In a Django Python app, I launch jobs with Celery (a task manager). When each job is launched, they return an object (lets call it an instance of class X
) that lets you check on the job and retrieve the return value or errors thrown.
Several people (someday, I hope) will be able to use this web interface at the same time; therefore, several instances of class X
may exist at the same time, each corresponding to a job that is queued or running in parallel. It's difficult to come up with a way to hold onto these X
objects because I cannot use a global variable (a dictionary that allows me to look up each X
objects from a key); this is because Celery uses different processes, not just different threads, so each would modify its own copy of the global table, causing mayhem.
Subsequently, I received the great advice to use memcached
to share the memory across the tasks. I got it working and was able to set
and get
integer and string values between processes.
The trouble is this: after a great deal of debugging today, I learned that memcached
's set
and get
don't seem to work for classes. This is my best guess: Perhaps under the hood memcached serializes objects to the shared memory; class X
(understandably) cannot be serialized because it points at live data (the status of the job), and so the serial version may be out of date (i.e. it may point to the wrong place) when it is loaded again.

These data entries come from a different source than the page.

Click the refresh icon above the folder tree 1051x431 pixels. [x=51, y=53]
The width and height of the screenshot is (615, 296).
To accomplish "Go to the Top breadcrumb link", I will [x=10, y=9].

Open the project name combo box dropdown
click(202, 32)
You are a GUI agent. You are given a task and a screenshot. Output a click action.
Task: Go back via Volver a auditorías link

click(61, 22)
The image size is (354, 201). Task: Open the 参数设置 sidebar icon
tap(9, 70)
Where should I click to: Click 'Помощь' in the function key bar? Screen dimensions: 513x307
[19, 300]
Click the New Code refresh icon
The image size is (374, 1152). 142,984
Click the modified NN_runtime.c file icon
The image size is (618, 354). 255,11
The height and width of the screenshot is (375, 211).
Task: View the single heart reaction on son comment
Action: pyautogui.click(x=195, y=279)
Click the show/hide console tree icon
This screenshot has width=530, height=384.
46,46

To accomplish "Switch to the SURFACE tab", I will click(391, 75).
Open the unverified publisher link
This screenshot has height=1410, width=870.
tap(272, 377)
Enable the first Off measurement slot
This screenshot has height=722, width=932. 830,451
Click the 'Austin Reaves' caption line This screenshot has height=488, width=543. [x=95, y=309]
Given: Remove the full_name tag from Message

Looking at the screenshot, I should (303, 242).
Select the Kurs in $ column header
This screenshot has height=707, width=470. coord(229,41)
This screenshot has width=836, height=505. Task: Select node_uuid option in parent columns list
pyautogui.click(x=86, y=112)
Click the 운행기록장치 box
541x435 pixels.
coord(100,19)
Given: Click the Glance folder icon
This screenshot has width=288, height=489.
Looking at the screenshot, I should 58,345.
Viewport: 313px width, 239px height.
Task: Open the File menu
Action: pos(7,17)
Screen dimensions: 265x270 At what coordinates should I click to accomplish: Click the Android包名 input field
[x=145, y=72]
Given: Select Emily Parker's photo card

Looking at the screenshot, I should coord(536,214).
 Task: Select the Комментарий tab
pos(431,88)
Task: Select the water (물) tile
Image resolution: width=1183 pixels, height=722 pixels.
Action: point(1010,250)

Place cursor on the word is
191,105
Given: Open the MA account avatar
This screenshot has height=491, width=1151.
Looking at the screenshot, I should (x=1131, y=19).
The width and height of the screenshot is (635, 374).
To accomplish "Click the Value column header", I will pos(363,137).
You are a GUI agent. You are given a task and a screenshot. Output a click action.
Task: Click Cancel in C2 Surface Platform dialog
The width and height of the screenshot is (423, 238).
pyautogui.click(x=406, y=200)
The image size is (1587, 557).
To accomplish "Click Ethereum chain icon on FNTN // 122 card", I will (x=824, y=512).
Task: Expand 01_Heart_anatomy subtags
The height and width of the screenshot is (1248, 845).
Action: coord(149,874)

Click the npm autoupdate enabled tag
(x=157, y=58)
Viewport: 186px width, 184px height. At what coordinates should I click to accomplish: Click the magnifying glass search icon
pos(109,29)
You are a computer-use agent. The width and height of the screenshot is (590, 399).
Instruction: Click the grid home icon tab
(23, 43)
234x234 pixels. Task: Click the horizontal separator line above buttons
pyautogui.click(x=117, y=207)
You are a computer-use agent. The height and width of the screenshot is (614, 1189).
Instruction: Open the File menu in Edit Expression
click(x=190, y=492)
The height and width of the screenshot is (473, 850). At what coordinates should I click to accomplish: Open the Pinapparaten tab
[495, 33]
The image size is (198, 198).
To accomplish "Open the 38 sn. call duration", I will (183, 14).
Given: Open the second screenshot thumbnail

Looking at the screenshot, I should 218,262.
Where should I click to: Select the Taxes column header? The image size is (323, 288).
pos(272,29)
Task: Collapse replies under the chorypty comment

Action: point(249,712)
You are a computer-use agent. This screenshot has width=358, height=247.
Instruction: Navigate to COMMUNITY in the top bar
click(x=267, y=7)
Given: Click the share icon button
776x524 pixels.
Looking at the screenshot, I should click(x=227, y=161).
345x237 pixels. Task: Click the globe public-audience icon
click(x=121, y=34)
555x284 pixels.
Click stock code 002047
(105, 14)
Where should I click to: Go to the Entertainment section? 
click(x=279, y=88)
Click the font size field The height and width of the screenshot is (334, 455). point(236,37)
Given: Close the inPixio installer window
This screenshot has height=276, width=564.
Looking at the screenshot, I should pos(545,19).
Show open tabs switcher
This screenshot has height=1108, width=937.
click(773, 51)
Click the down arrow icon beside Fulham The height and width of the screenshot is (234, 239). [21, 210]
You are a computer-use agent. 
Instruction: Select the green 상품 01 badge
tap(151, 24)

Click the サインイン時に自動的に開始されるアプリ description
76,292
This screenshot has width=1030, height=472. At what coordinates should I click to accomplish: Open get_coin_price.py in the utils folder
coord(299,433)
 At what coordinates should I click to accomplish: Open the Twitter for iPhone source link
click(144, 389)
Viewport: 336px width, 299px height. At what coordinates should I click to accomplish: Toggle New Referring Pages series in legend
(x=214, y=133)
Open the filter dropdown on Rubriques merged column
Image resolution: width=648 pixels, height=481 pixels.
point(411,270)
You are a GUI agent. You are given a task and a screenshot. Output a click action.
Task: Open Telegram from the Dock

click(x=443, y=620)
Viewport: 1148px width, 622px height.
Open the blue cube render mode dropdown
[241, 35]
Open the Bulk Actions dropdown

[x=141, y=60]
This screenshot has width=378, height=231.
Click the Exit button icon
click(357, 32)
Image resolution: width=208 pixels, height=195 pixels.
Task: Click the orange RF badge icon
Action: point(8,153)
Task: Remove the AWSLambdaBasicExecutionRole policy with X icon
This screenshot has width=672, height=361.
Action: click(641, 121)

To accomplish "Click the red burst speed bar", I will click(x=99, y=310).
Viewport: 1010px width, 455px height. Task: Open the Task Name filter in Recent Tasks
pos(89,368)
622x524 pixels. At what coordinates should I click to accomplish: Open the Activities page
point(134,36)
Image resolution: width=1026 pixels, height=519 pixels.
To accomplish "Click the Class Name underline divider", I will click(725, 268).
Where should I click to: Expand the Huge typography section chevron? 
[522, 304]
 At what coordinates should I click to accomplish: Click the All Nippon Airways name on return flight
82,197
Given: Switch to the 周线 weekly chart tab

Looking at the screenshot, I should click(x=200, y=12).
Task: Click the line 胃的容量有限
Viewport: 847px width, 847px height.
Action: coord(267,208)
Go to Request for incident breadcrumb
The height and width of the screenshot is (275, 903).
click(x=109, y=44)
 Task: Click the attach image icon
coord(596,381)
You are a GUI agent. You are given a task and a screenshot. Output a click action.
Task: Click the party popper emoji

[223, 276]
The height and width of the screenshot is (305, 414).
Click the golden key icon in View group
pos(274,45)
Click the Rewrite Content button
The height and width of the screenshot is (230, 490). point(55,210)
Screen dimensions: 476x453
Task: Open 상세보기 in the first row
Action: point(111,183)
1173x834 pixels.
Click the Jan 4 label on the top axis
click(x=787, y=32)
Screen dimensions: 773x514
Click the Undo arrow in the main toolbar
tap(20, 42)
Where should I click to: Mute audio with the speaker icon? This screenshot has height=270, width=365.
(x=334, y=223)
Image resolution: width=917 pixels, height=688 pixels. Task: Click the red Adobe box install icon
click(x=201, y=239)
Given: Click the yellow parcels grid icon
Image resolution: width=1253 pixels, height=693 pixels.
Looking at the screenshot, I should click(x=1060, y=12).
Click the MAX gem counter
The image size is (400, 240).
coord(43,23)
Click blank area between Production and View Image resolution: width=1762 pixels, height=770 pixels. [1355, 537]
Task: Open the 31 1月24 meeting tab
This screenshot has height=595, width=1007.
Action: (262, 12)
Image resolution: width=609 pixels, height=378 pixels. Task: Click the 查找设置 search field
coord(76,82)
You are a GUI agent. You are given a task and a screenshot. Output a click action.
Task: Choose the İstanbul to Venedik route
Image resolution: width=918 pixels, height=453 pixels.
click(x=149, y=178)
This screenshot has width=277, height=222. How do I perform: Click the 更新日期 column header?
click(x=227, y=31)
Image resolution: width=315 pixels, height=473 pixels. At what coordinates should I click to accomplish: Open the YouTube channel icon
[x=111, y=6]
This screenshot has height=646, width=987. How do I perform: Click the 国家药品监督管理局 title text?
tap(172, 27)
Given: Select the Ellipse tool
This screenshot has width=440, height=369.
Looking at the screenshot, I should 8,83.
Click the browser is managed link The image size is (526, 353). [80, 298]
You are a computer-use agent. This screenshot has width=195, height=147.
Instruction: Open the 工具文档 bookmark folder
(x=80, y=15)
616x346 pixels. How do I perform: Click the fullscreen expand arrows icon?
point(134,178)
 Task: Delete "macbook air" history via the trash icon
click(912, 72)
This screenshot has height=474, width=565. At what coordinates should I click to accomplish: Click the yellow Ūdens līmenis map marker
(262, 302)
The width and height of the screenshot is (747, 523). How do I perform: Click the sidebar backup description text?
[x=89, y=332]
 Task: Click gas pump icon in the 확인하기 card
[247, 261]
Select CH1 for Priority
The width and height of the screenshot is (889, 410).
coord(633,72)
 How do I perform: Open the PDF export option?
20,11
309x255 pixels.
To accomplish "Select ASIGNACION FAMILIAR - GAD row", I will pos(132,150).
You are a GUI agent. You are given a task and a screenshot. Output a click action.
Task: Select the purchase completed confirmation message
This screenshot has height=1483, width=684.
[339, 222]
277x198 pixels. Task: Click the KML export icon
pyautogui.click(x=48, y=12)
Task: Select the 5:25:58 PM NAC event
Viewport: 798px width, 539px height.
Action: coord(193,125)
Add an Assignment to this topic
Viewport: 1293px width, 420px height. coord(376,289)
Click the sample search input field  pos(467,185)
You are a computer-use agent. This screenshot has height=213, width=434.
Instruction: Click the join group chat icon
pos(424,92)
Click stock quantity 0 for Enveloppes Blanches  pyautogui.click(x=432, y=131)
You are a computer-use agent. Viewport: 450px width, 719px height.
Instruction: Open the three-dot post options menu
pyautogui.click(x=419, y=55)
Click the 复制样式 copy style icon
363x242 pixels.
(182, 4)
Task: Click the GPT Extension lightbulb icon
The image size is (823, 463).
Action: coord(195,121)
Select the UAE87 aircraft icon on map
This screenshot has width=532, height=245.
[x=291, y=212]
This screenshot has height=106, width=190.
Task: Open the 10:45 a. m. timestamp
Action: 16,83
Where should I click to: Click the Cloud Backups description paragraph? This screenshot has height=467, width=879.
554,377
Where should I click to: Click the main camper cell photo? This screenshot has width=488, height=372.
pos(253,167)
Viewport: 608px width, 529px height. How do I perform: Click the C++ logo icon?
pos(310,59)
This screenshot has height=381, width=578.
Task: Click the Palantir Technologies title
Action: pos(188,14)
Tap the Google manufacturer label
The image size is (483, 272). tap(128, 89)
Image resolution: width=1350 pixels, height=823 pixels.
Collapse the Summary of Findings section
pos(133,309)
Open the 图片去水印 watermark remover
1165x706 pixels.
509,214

Attempts to use a SQLite database were similarly fruitless; not only could I not figure out how to serialize objects as database fields (using my Django models.py file), I would be stuck with the same problem: the handles of the launched jobs need to stay in RAM somehow (or use some fancy OS tricks underneath), so that they update as the jobs finish or fail.
My best guess is that (despite the advice that thankfully got me this far) I should be launching each job in some external queue (for instance Sun/Oracle Grid Engine). However, I couldn't come up with a good way of doing that without using a system call, which I thought may be bad style (and potentially insecure).
How do you keep track of jobs that you launch in Django or Django Celery? Do you launch them by simply putting the job arguments into a database and then have another job that polls the database and runs jobs?
Thanks a lot for your help, I'm quite lost.